An erstwhile ally of the incumbent BJP, the NPP won 7 out of 38 seats it contested in the elections to the 60-member Manipur Assembly, which was 3 more than its tally in the 2017 polls. The BJP won the majority by winning 32 seats, while the main Opposition Congress managed to get just 5.
The NPP’s Manipur face and erstwhile deputy chief minister in the BJP-led coalition government, Joykumar, who has been a bete noire of CM N Biren Singh, lost his Uripok seat by a margin of 909 votes at the hands of BJP candidate Khwairakpam Raghumani Singh.
The former state DGP, Joykumar took a political plunge when he joined the BJP in 2015. Ahead of the 2017 polls, when the saffron party denied him a ticket, he defected to the Conrad Sangma-led NPP and contested the election from Uripok on its ticket, wresting the seat from Congress legislator Laishram Nandakumar Singh.
Subsequently, as the BJP formed a coalition government in the state after taking the NPP and the Naga People’s Front (NPF) on board, Joykumar was appointed as the deputy CM and given the finance portfolio.
“Politics is something I was contemplating as I was nearing retirement. Politics is usually associated with people who are uneducated, corrupt… I wanted to prove it was different,” Joykumar had recently told The Indian Express.
When Congress stalwart Okram Ibobi was the CM, both Biren, then a minister, and Joykumar were his closest aides. Biren left the Congress and switched to the BJP ahead of the 2017 polls.
Joykumar had a mixed track-record as a police officer, with the state witnessing a spike in extra-judicial encounters when he was at the helm of its police force.
As Cabinet colleagues, Joykumar’s relations with Biren soured, with the former emerging as one of the CM’s biggest critics. During the first Covid-induced lockdown in 2020, he openly criticised Biren’s assurance of food security under the National Food Security Act (NFSA). Soon afterwards, Biren stripped him of his portfolios. Later that year, Joykumar and three other NPP MLAs threatened to pull the plug on the Biren government, which was saved after the BJP leadership intervened.
Ahead of the current elections, the pan-Northeast NPP, which is leading a coalition government under Sangma in neighbouring Meghalaya, decided to step out of the BJP’s shadow and fight it on its own.
In the run-up to the polls, Biren also targeted Joykumar, calling him “corrupt”, and the latter hit back at the CM.
In his recent interview with the Express, Joykumar had said that his stint as a minister was “uncomfortable”, even as he blamed Biren’s “dictatorial attitude” for it. “It is not so much with the BJP, but with Biren Singh.
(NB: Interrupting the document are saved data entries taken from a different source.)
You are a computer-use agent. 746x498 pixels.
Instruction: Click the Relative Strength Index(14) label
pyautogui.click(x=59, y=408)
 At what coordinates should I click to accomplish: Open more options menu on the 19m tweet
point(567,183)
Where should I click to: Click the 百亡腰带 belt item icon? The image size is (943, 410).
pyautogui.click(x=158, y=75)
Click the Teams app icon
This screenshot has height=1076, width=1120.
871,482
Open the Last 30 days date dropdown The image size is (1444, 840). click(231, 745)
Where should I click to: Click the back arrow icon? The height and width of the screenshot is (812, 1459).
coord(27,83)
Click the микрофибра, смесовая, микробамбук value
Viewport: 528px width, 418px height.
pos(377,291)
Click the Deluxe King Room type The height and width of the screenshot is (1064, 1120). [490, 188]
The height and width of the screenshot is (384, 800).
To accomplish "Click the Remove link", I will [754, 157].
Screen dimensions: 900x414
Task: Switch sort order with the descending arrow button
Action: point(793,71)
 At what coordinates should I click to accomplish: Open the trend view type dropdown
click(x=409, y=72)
He does not know how to rule, like a dictator…we were never consulted about anything,” he had charged, adding that the NPP would be open to allying with the BJP if required, but he would “not accept Biren as CM”.
On his part, Biren also wanted that Joykumar’s fate is sealed in this election. “The BJP gave special focus on their campaign in Uripok…their candidate was a retired bureaucrat and popular, yes, but a lot of resources were spent on the campaign too,” said an Imphal-based academic and political observer, who did not want to be named. “For Biren, Joykumar was a thorn and now he has been taken out.”